For me at least, GPS, or whatever system is used in your country of choice, is something I rarely think about. It just works. And that’s probably not fair, because there is a lot of work that goes on in the background to make the technology so seamless.
To that end, Maxim recently developed its MAX2769C, a Global Navigation Satellite System (GNSS) receiver that covers L1/E1, B1, G1 bands for GPS, Galileo, BeiDou, and GLONASS satellite systems. Putting all that in one 5 X 5-mm, 28-pin thin QFN package is quite a feat. It’s aimed at both industrial and consumer applications, including mobile handsets.

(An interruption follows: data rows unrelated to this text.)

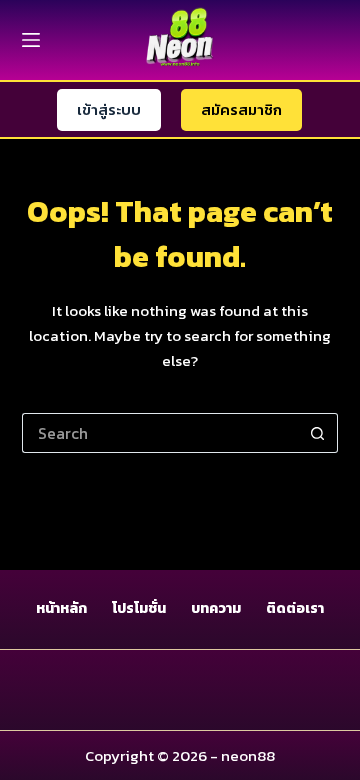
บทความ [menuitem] (216, 609)
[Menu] (31, 40)
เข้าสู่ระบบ (109, 109)
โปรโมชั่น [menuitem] (139, 609)
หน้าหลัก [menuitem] (61, 609)
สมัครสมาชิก (241, 109)
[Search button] (318, 433)
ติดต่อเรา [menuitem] (295, 609)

Designed using the company’s low-power SiGe BiCMOS process technology, the part offers high performance and integration at a low cost. The chip incorporates the complete receiver chain, including a dual-input LNA and mixer, an image-rejection filter, programmable gain amplifier, and a multibit ADC. The total cascaded noise figure can be as low as 1.4 dB. Other features include an integrated VCO, a crystal oscillator, and a fractional-N frequency synthesizer to program the LO frequency using different reference frequencies. The integrated delta-sigma fractional-N frequency synthesizer allows programming of the IF frequency within ±30 Hz while operating with any reference or crystal frequencies available in the host system.